Côte d’Ivoire : fin de course pour Comium, GreenN, Café mobile et Warid Telecom

(CIO Mag) – Nouveau pas franchi dans la consolidation du marché de la téléphonie mobile en Côte d’Ivoire. L’ARTCI, l’Autorité de régulation des télécommunications/TIC du pays, a retiré les licences d’exploitation de quatre opérateurs (Comium, GreeN Network, Warid Telecom et Café Mobile), suivant la décision du gouvernement prise lors d’un Conseil des ministres tenu en mars 2016. A en croire Jeune Afrique, cela fait plus de 48 heures déjà que ces entreprises se sont vu retirer leurs tickets d’entrée sur le marché ivoirien de la téléphonie mobile. Parmi elles, deux sociétés sont encore actives. Il s’agit de Comium et GreenN qui disposent, selon notre confrère, d’un délai de 30 jours pour informer partenaires et clients, avant de mettre définitivement la clé sous le paillasson.

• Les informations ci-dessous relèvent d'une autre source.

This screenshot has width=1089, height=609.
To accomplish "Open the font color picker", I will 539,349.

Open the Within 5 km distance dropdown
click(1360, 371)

Et dire que le ciel avait semblé s’éclaircir sur la tête de ces deux opérateurs. Courant août 2015, profitant de la consolidation stratégique des actifs au sein de la Société de Poste, de Télécommunications et des TIC de Lybie (LPTIC), entreprise dont elle est devenue totalement dépendante, GreenN est parvenue à régler 20% de sa dette à l’Etat de Côte d’Ivoire. Du coup, elle a revu ses ambitions à la hausse, allant jusqu’à manifester son intérêt pour la quatrième licence globale de téléphonie mobile. Quant à Comium, dépositaire de la marque Koz, il a annoncé en février dernier un investissement de 500 millions FCFA dans l’extension de son réseau. Et, par la même occasion, un partenariat avec la China international Telecommunication Construction Corporation (CTCC), filiale de China Telecom, afin de développer ses activités.

C’est dans ce contexte que tombe la décision de retrait de licences, tant redoutée par les deux entreprises. Ainsi, dans un mois, le marché de la téléphonie mobile ne sera plus animé que par trois opérateurs : le français Orange, le sud-africain MTN et le marocain Moov. Respectivement, chacune de ces filiales a payé un acompte de 50 milliards, 75 milliards et 50 milliards de FCFA sur les 100 milliards requis pour le renouvellement des licences. L’Etat peut donc se frotter les mains, en attendant l’aboutissement de l’appel à manifestation d’intérêt pour l’attribution d’une nouvelle licence.